(Dataset entries)
BEGIN
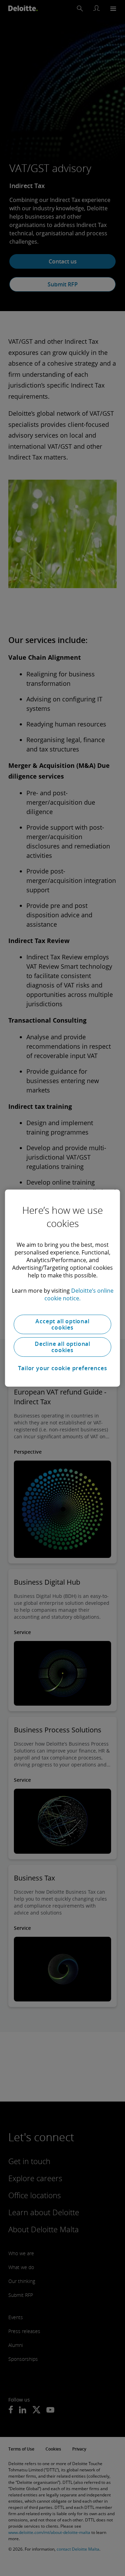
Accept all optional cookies (62, 1324)
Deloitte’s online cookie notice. (79, 1294)
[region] (62, 1288)
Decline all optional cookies (62, 1347)
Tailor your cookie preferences (62, 1368)
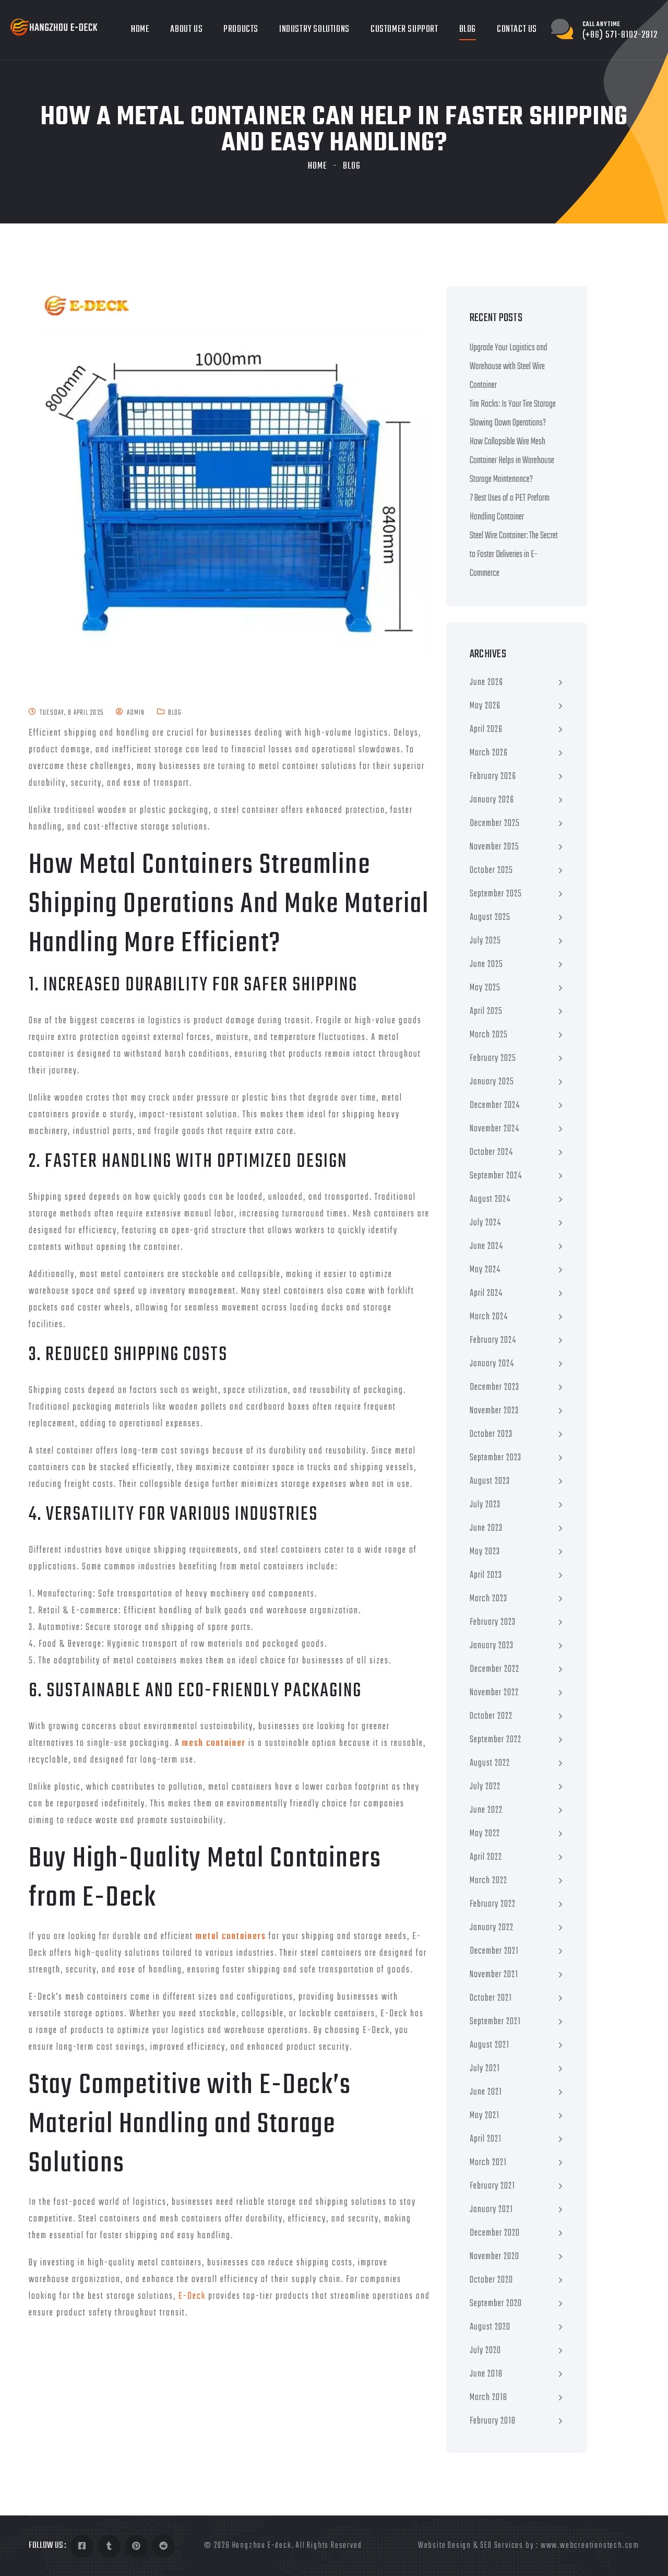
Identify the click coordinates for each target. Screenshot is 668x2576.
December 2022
END
After removing each picture, print the entries above exactly as they were.

- Task result:
Accept all optional cookies (62, 1324)
Deloitte’s online cookie notice. (79, 1294)
[region] (62, 1288)
Decline all optional cookies (62, 1347)
Tailor your cookie preferences (62, 1368)
Identify the click coordinates for each target. Screenshot is 668x2576.
December 2022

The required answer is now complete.